→ AIM OF THE TASK:
Your response should consist solely of the lines from the one containing "Screen dimensions: 891x638" through the final line of the entries, repeated exactly.

[Pixel coordinate grounding data]
-- -- --
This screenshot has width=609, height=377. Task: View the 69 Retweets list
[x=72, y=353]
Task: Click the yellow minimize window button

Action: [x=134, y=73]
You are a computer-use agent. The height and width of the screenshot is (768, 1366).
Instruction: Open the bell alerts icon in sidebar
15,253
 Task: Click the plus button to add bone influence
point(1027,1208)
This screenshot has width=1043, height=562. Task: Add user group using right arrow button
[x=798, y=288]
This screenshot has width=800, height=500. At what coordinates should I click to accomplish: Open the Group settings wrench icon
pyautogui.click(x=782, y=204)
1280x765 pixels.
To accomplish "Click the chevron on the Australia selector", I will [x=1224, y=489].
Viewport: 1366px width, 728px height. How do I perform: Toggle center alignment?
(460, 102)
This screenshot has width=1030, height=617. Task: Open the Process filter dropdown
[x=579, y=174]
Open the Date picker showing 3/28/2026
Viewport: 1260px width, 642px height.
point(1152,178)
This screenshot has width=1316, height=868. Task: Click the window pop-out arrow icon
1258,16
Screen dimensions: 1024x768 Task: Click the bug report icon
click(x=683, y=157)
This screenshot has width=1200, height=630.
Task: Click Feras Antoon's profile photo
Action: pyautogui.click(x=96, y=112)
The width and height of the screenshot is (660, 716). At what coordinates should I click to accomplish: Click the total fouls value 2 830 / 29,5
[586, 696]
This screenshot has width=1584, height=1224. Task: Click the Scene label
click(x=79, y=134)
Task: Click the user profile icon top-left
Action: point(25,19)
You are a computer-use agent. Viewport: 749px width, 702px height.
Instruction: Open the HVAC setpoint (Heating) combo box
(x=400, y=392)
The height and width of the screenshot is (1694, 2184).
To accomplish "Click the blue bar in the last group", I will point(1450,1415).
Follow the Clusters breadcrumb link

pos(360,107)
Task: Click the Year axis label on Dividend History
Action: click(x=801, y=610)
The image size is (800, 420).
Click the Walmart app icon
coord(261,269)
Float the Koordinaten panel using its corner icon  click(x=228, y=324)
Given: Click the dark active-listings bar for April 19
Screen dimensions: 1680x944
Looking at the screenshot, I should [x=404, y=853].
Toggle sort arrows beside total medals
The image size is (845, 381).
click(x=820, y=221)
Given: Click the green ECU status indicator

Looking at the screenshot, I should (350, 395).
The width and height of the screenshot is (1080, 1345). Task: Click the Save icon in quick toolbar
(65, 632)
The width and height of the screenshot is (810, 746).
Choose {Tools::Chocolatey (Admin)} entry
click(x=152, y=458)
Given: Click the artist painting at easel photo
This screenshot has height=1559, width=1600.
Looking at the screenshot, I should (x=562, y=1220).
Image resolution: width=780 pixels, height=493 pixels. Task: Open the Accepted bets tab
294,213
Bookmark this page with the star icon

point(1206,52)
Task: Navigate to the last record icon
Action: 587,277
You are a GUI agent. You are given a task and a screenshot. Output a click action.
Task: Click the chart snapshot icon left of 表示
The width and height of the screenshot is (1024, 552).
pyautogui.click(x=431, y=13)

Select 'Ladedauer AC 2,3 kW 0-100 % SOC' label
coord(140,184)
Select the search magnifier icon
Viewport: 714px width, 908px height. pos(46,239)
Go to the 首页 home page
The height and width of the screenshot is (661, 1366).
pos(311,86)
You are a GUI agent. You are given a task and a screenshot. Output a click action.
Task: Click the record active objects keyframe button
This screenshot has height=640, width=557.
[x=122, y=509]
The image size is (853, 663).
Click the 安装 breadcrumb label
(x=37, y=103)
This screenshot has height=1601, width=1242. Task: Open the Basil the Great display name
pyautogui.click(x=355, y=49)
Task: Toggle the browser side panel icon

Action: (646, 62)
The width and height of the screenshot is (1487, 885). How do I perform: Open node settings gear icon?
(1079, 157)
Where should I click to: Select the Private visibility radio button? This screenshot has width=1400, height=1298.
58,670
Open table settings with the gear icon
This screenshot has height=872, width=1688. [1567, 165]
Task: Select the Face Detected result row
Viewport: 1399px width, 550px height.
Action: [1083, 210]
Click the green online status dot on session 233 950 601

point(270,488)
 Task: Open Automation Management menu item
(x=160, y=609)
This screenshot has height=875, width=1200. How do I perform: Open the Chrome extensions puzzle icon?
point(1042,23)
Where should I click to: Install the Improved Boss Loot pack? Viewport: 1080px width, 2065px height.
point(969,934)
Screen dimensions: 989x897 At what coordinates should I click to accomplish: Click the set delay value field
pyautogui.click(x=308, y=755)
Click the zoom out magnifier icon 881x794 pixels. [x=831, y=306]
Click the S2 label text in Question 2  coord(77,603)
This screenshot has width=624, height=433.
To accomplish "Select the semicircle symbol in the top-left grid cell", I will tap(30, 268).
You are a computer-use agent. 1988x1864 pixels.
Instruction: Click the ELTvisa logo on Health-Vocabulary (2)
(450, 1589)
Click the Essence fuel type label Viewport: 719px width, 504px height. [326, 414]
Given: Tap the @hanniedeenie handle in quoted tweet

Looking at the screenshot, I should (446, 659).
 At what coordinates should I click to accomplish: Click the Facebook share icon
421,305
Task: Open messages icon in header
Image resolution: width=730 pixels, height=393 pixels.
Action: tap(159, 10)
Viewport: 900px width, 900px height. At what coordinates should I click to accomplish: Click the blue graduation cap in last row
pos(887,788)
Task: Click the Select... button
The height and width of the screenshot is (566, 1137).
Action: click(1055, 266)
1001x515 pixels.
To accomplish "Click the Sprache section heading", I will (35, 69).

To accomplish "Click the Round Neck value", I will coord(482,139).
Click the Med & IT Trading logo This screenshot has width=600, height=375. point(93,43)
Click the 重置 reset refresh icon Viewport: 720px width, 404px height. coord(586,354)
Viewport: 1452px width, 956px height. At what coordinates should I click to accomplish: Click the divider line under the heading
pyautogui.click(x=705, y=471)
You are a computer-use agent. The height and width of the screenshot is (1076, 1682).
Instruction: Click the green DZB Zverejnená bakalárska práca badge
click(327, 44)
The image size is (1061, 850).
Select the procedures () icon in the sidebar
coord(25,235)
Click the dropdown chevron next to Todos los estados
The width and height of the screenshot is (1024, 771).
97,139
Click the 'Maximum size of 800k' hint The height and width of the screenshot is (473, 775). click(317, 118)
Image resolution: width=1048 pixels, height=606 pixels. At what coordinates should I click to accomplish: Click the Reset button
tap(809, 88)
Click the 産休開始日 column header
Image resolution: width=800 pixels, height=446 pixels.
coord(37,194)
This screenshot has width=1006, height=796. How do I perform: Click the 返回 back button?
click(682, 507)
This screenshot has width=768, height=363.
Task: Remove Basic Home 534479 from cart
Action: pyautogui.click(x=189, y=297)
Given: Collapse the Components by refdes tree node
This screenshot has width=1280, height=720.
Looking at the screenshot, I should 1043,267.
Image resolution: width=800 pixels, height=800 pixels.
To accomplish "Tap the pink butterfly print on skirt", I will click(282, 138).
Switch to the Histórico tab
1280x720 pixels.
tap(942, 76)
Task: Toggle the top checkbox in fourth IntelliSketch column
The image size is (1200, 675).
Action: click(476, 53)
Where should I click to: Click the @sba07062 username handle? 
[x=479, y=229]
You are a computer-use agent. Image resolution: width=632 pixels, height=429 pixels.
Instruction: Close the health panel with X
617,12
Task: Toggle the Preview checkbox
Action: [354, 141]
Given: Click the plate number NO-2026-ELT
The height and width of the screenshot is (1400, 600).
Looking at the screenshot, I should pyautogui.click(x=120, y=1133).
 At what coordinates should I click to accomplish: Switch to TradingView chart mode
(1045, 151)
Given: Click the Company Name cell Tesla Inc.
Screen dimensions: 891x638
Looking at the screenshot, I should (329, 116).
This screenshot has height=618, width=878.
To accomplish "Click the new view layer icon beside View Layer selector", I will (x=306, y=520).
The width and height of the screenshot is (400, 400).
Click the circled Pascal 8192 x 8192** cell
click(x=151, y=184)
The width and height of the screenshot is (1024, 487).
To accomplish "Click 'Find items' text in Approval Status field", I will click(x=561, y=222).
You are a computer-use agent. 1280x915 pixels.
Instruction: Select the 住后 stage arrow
-- -- --
→ RESPONSE:
Screen dimensions: 891x638
Looking at the screenshot, I should (329, 116).
This screenshot has height=618, width=878.
To accomplish "Click the new view layer icon beside View Layer selector", I will (x=306, y=520).
The width and height of the screenshot is (400, 400).
Click the circled Pascal 8192 x 8192** cell
click(x=151, y=184)
The width and height of the screenshot is (1024, 487).
To accomplish "Click 'Find items' text in Approval Status field", I will click(x=561, y=222).
You are a computer-use agent. 1280x915 pixels.
Instruction: Select the 住后 stage arrow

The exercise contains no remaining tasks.